# WHAT YOU SHOULD DO:
Reproduce, character for character, the lines below from the first through the one with "You are a computer-use". Leave pictures out.

# SOURCE DATA:
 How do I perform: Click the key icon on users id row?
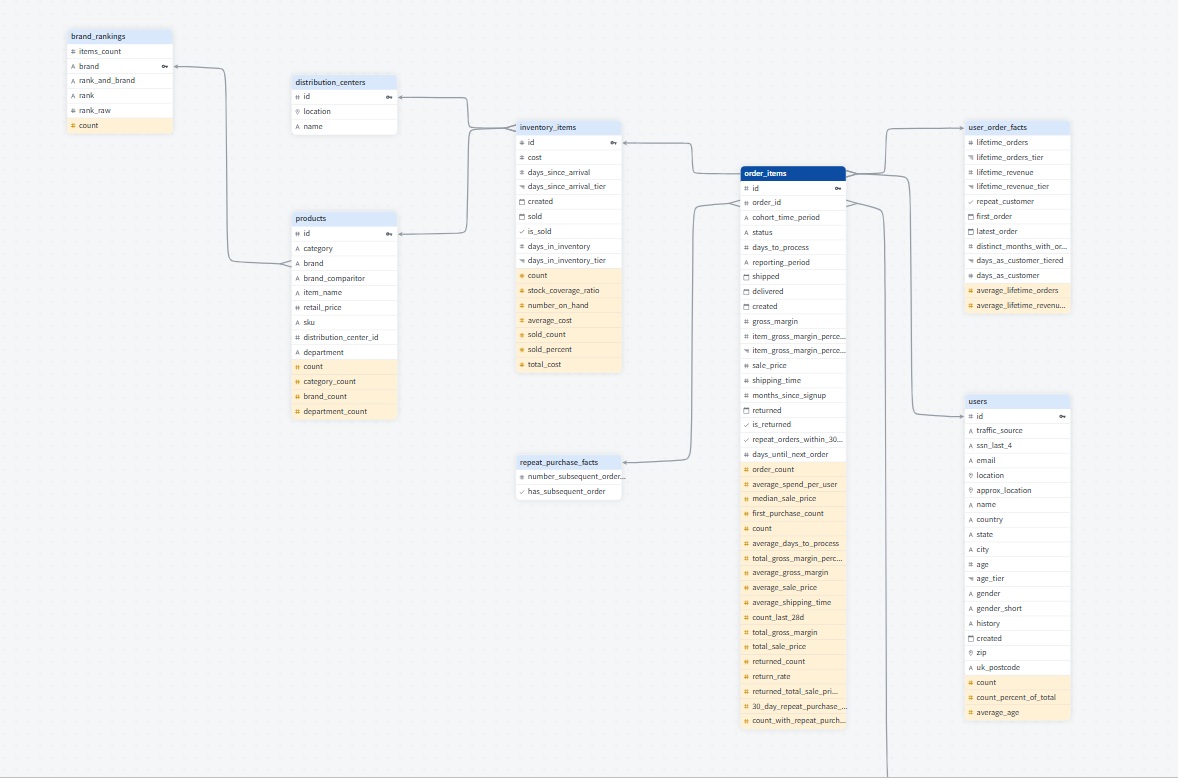(1062, 416)
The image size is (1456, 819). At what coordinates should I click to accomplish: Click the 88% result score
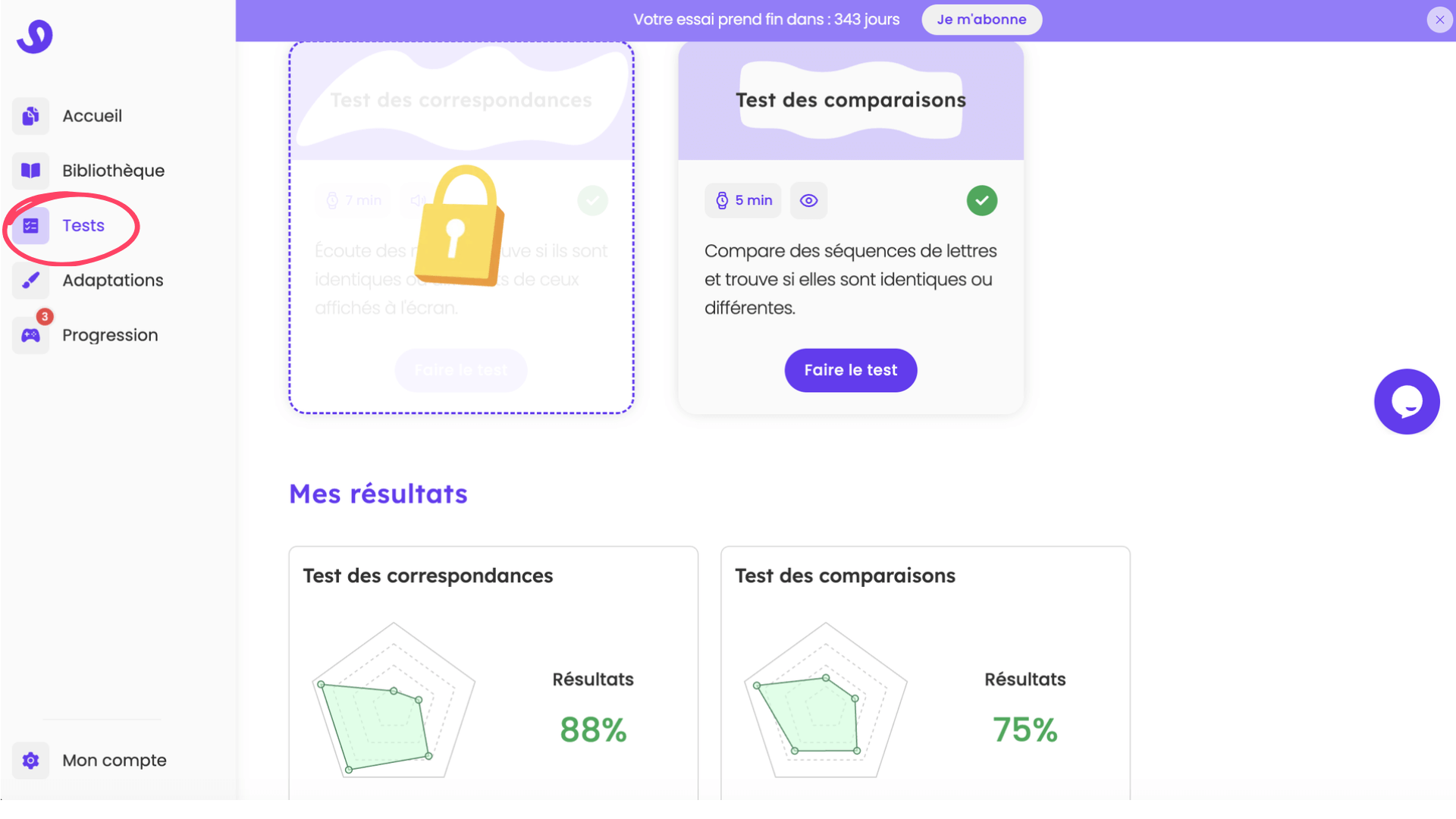tap(593, 730)
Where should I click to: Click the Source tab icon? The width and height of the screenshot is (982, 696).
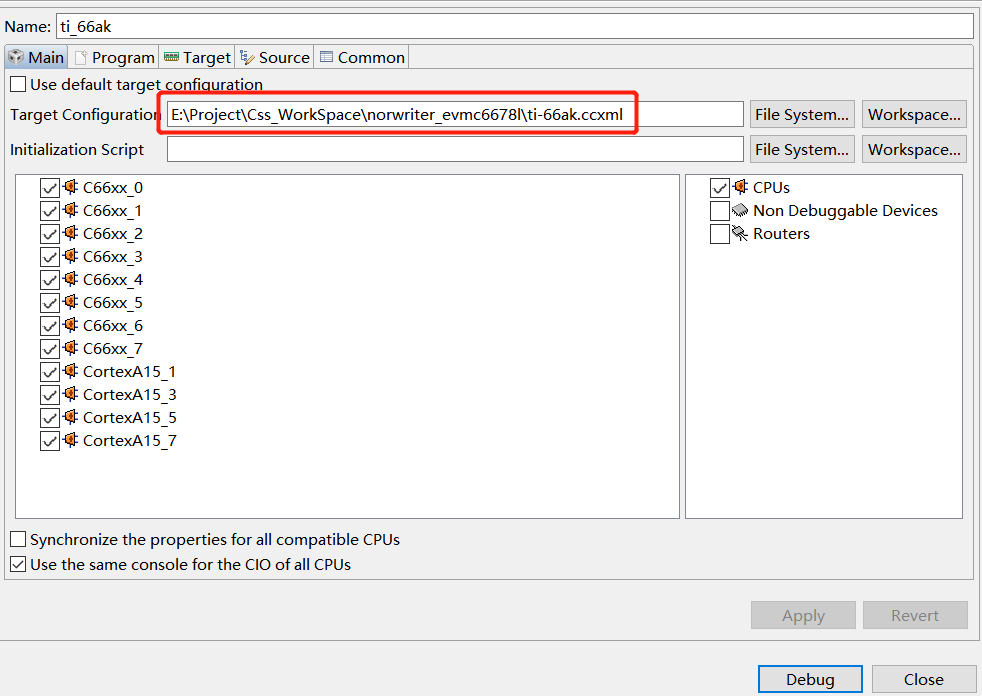245,57
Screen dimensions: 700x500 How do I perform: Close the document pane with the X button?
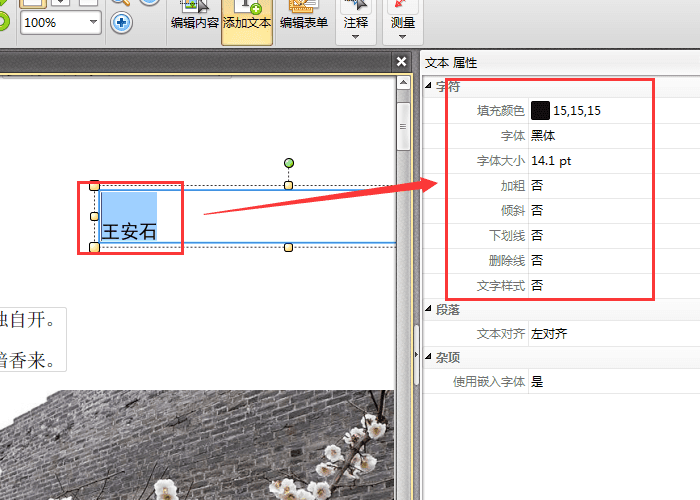point(401,62)
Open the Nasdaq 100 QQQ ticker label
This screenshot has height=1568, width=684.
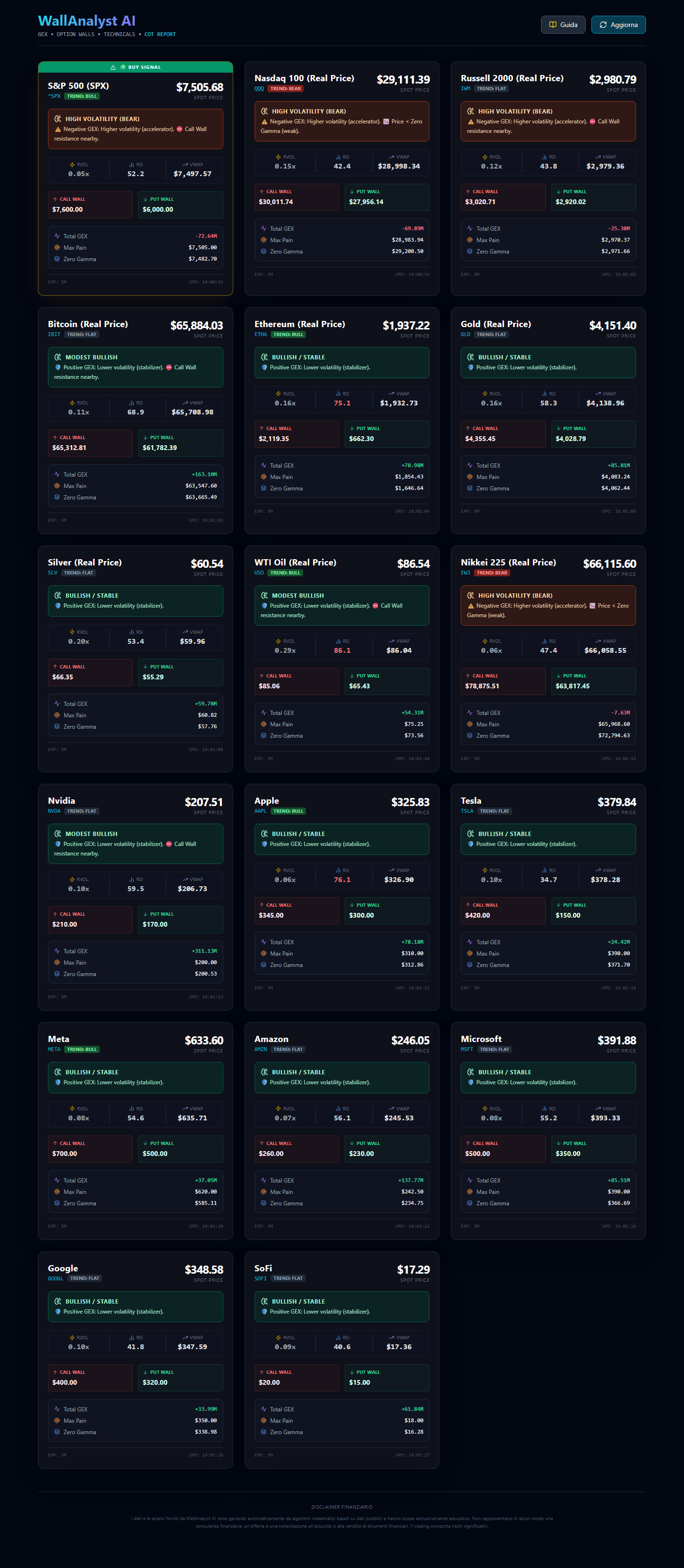tap(259, 89)
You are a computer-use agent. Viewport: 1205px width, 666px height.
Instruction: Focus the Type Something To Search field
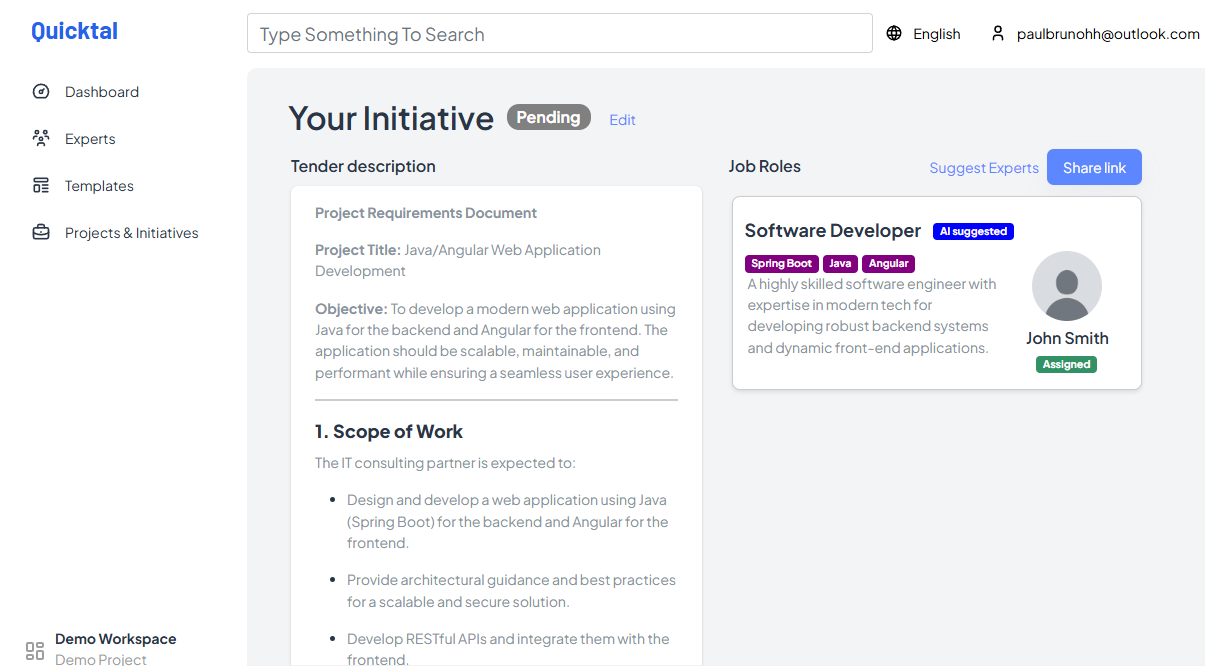click(x=559, y=34)
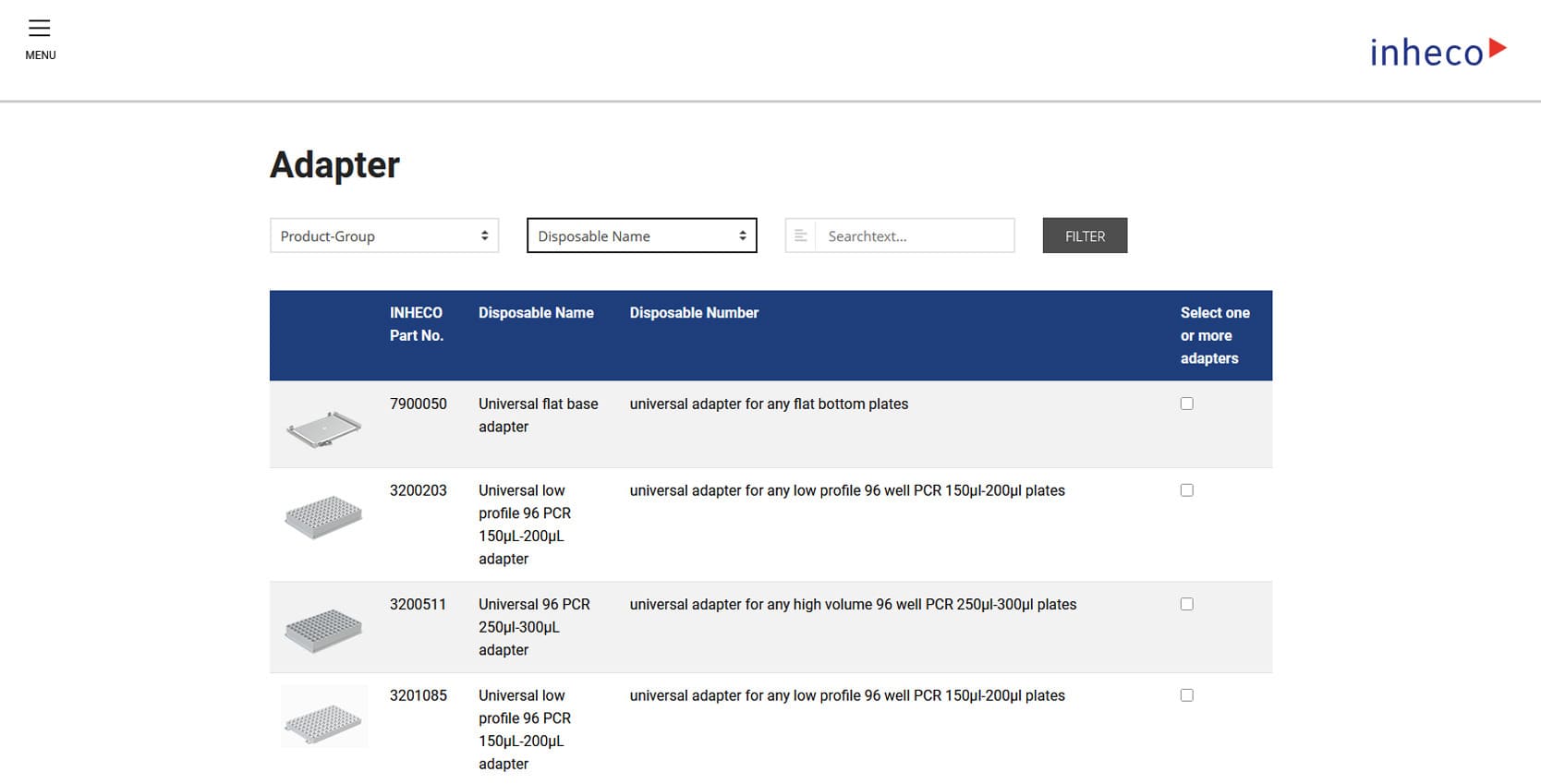Select the adapter 3200203 checkbox
Screen dimensions: 1541x784
(1186, 490)
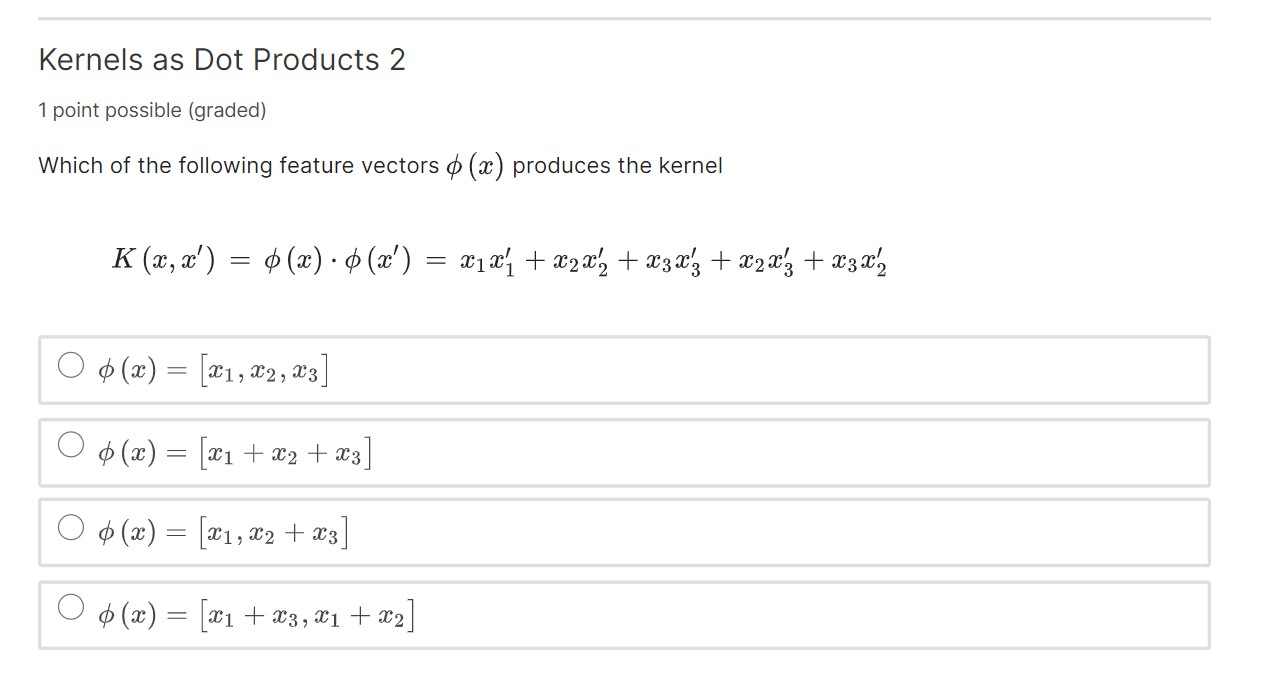Click the kernel equation K(x, x')
This screenshot has width=1284, height=691.
tap(500, 258)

# EXPECTED ANSWER:
 How do I perform: Click the key icon on users id row?
(1062, 416)
The image size is (1456, 819). At what coordinates should I click to accomplish: Click the 88% result score
tap(593, 730)
Where should I click to: Click the Source tab icon? The width and height of the screenshot is (982, 696).
245,57
Screen dimensions: 700x500 How do I perform: Close the document pane with the X button?
point(401,62)
Open the Nasdaq 100 QQQ ticker label
This screenshot has height=1568, width=684.
tap(259, 89)
You are a computer-use agent. Viewport: 1205px width, 666px height.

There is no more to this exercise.